Category: Oceans


The Most Important March of the Penguins

By Midge Raymond,

Last weekend, the least-populated region of this planet held a women’s march. For the penguins, this was the most important march of all.
The women’s marches taking place around the world last Saturday eclipsed the presidential inauguration in numbers and passion. The most far-reaching protest took place in Antarctica—and while this shipboard protest boasted only 30 marchers, it was one of the biggest in that this number represents the highest percentage of the continent’s population.


There should be so surprise that the protests extended this far south. As I write this, the President of the United States has been in office for only  a week, having already removed any mention of the environment from the White House website and having signed orders to move forward with the Keystone and Dakota Access pipelines. He not only does not believe in climate change, he has picked Scott Pruitt—who likewise doesn’t embrace the unequivocal science behind the reality of climate change but also has a longstanding reputation against regulating pollution—to head the Environmental Protection Agency (which, by the way, he has sued no fewer than 14 times). And meanwhile, for weeks the world has been watching (or should be) as the Larsen C ice shelf in Antarctica threatens to break off into the Southern Ocean, which in the short term will change the landscape of the Antarctic Peninsula—and in the long term will leave the Antarctic glaciers vulnerable to flowing into the ocean, potentially raising sea levels by several feet. (And this is only the new administration’s environmental offenses…when it comes to human rights, it gets even worse.)

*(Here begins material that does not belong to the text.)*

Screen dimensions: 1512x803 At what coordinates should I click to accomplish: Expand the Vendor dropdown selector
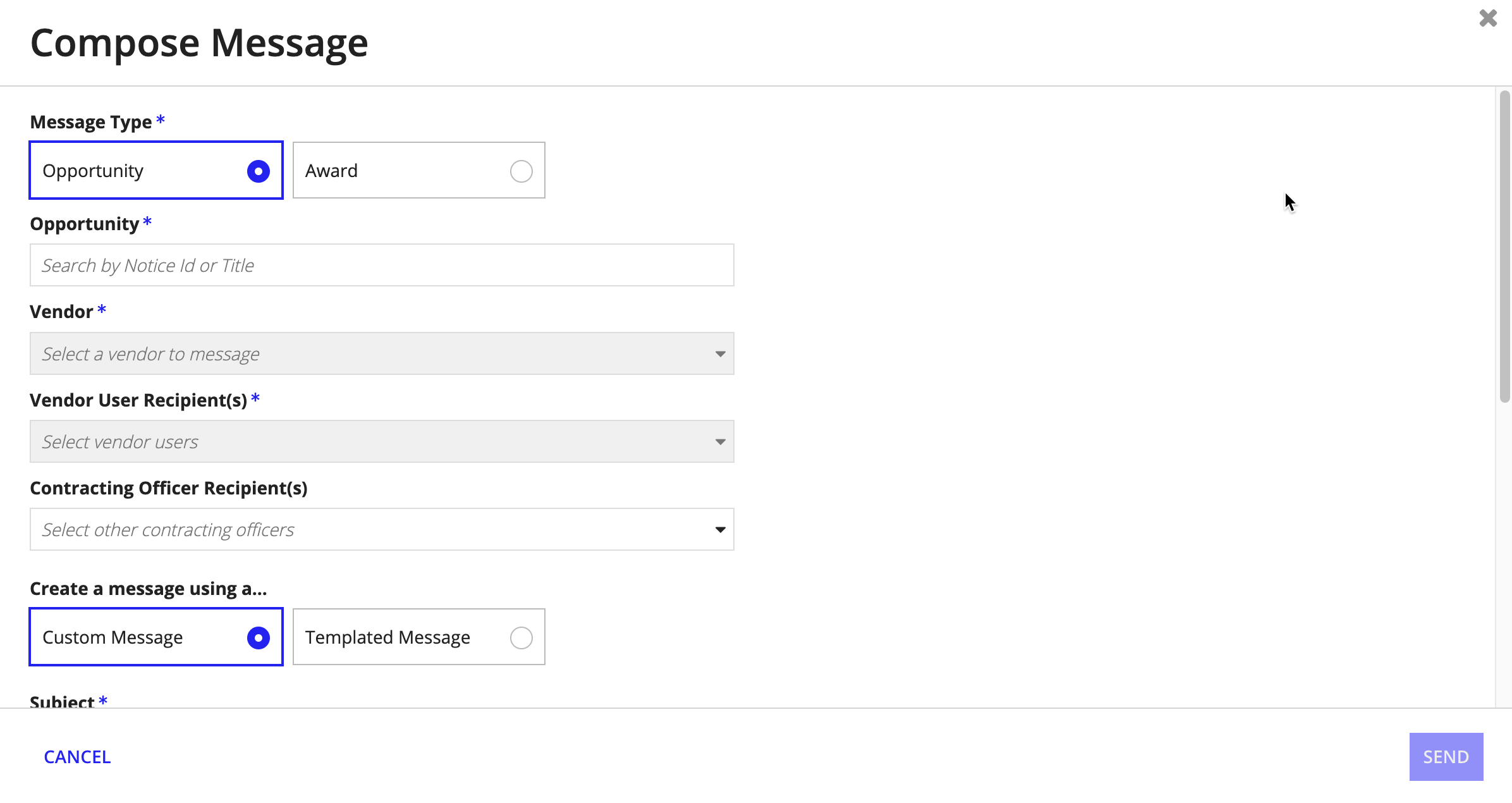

Environmentally, Antarctica is becoming one of the most important regions in the world. And this is why scientists and travelers held “Penguins for Peace” signs in Antarctica last week.

The number Adelie penguins on the Antarctic peninsula have already decreased by 70 to 90 percent. Climate change, pollution, and the fishing industry are all factors, and unless each of these is controlled, the penguins will not survive. The new administration is poised to ensure that these birds become extinct.

What can we do for the environment? Keep protesting. Write our representatives. Donate to causes that are on the ground working to protect the environment and its creatures (such as Sea Shepherd Conservation Society). And don’t forget that we can each can make a difference for the environment (check out Cowspiracy for the very best individuals can help). And, of course get ready to get out the vote next time around—2018 is right around the corner (and can’t come soon enough).



Tourism in Antarctica: How many visitors are too many?

By Midge Raymond,

With the Antarctic travel season upon us — the austral summer, from November to February, is the only time the sea ice allows tourist vessel access — the increasing numbers of travelers to this region raise many questions. How many tourists are too many before the region is compromised?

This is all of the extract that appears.